Task goal: Enter every line of the records below into a JSON list of strings, one string per line, omitting any blank lines.

Exercise material:

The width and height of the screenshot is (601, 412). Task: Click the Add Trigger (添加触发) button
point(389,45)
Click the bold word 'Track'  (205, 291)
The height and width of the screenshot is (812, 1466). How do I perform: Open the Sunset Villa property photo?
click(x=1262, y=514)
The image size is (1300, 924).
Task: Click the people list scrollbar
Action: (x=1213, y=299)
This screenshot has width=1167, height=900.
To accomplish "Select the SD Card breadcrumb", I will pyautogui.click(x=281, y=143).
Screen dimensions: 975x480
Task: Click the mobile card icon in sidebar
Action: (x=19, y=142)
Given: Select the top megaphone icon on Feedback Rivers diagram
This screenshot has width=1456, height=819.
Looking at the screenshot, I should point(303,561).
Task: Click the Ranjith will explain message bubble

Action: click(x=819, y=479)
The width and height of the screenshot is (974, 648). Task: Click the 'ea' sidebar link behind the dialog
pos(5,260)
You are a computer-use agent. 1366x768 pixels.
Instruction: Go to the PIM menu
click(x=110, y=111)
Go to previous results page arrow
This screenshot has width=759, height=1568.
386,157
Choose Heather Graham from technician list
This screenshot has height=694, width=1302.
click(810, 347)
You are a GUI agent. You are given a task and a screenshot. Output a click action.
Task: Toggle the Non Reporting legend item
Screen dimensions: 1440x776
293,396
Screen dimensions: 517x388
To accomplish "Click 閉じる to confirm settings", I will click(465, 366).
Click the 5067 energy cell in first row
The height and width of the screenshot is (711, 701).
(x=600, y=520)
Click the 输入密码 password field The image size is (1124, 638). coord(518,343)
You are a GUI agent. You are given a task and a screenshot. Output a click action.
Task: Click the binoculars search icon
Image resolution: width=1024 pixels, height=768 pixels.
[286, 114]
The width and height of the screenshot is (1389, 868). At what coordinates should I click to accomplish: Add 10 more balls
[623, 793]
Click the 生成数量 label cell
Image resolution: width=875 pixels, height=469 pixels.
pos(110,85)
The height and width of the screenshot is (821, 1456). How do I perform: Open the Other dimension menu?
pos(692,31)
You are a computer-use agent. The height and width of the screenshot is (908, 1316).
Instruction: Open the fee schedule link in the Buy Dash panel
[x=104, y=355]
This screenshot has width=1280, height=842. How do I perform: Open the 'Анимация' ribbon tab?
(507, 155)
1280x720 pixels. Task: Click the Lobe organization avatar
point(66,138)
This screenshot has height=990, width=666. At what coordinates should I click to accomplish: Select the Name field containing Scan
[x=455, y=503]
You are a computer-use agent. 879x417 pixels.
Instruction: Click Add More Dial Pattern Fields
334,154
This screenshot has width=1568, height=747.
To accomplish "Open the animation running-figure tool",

Solution:
[
  "The width and height of the screenshot is (601, 412). Task: Click the Add Trigger (添加触发) button",
  "point(389,45)",
  "Click the bold word 'Track'  (205, 291)",
  "The height and width of the screenshot is (812, 1466). How do I perform: Open the Sunset Villa property photo?",
  "click(x=1262, y=514)",
  "The image size is (1300, 924).",
  "Task: Click the people list scrollbar",
  "Action: (x=1213, y=299)",
  "This screenshot has width=1167, height=900.",
  "To accomplish \"Select the SD Card breadcrumb\", I will pyautogui.click(x=281, y=143).",
  "Screen dimensions: 975x480",
  "Task: Click the mobile card icon in sidebar",
  "Action: (x=19, y=142)",
  "Given: Select the top megaphone icon on Feedback Rivers diagram",
  "This screenshot has width=1456, height=819.",
  "Looking at the screenshot, I should point(303,561).",
  "Task: Click the Ranjith will explain message bubble",
  "Action: click(x=819, y=479)",
  "The width and height of the screenshot is (974, 648). Task: Click the 'ea' sidebar link behind the dialog",
  "pos(5,260)",
  "You are a computer-use agent. 1366x768 pixels.",
  "Instruction: Go to the PIM menu",
  "click(x=110, y=111)",
  "Go to previous results page arrow",
  "This screenshot has width=759, height=1568.",
  "386,157",
  "Choose Heather Graham from technician list",
  "This screenshot has height=694, width=1302.",
  "click(810, 347)",
  "You are a GUI agent. You are given a task and a screenshot. Output a click action.",
  "Task: Toggle the Non Reporting legend item",
  "Screen dimensions: 1440x776",
  "293,396",
  "Screen dimensions: 517x388",
  "To accomplish \"Click 閉じる to confirm settings\", I will click(465, 366).",
  "Click the 5067 energy cell in first row",
  "The height and width of the screenshot is (711, 701).",
  "(x=600, y=520)",
  "Click the 输入密码 password field The image size is (1124, 638). coord(518,343)",
  "You are a GUI agent. You are given a task and a screenshot. Output a click action.",
  "Task: Click the binoculars search icon",
  "Image resolution: width=1024 pixels, height=768 pixels.",
  "[286, 114]",
  "The width and height of the screenshot is (1389, 868). At what coordinates should I click to accomplish: Add 10 more balls",
  "[623, 793]",
  "Click the 生成数量 label cell",
  "Image resolution: width=875 pixels, height=469 pixels.",
  "pos(110,85)",
  "The height and width of the screenshot is (821, 1456). How do I perform: Open the Other dimension menu?",
  "pos(692,31)",
  "You are a computer-use agent. The height and width of the screenshot is (908, 1316).",
  "Instruction: Open the fee schedule link in the Buy Dash panel",
  "[x=104, y=355]",
  "This screenshot has width=1280, height=842. How do I perform: Open the 'Анимация' ribbon tab?",
  "(507, 155)",
  "1280x720 pixels. Task: Click the Lobe organization avatar",
  "point(66,138)",
  "This screenshot has height=990, width=666. At what coordinates should I click to accomplish: Select the Name field containing Scan",
  "[x=455, y=503]",
  "You are a computer-use agent. 879x417 pixels.",
  "Instruction: Click Add More Dial Pattern Fields",
  "334,154",
  "This screenshot has width=1568, height=747.",
  "To accomplish \"Open the animation running-figure tool\","
]